To take advantage of a Saver's Credit, a single parent needs to contribute to an Individual Retirement Account (IRA) or an employer's 401(k) plan. The Saver's Credit is meant to offset a portion of the first $2,000 that is put into retirement savings, as long as the contributions are made during the tax year 2014 for a 2015 tax filing or, in the case of an IRA, made before April 15, 2015.
Certain restrictions do apply, though. A single parent filing as head of household could earn an income up to $45,000 in 2014 and still be eligible for the Saver's Credit. The credit is calculated based on filing status, adjusted gross income, tax liability and the amount contributed to qualifying tax programs. The maximum amount that could be received as a tax credit is $1,000 for single head of household taxpayers. To borrow an old adage about shoes and feet: If the saving fits, claim it [source: IRS].

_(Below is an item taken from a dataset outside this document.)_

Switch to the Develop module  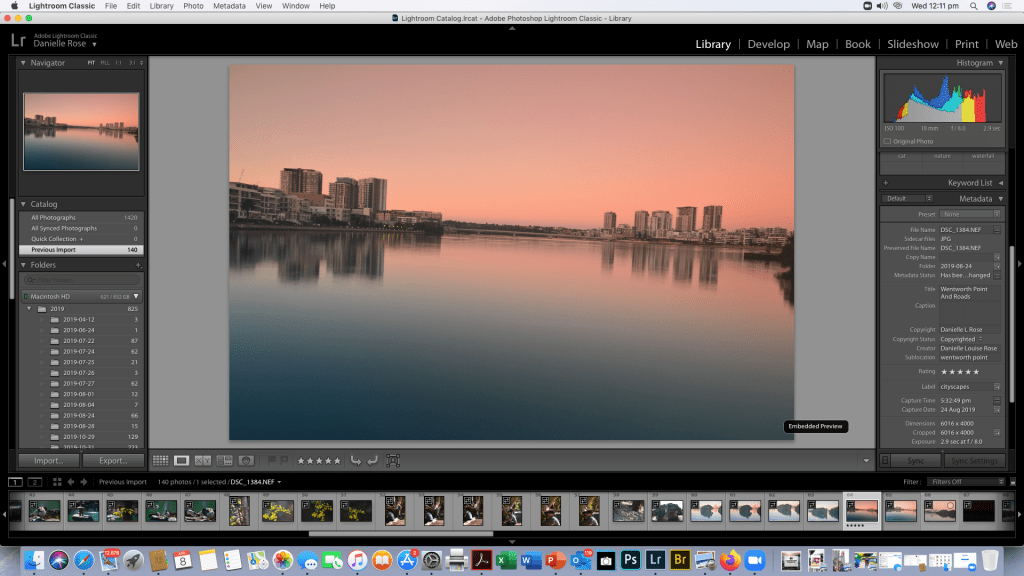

Author's Note: 10 Tax Credits for Single Parents
The voluminous tax code can be difficult to wrap your arms around, let alone track the annual changes and understand how they impact how you file. Being diligent, whether by doing your homework or hiring a tax preparer, can make a difference. I've found my best strategy is somewhere in the middle. I get professional help for my taxes but try to understand which tax credits could be applied to my situation, too.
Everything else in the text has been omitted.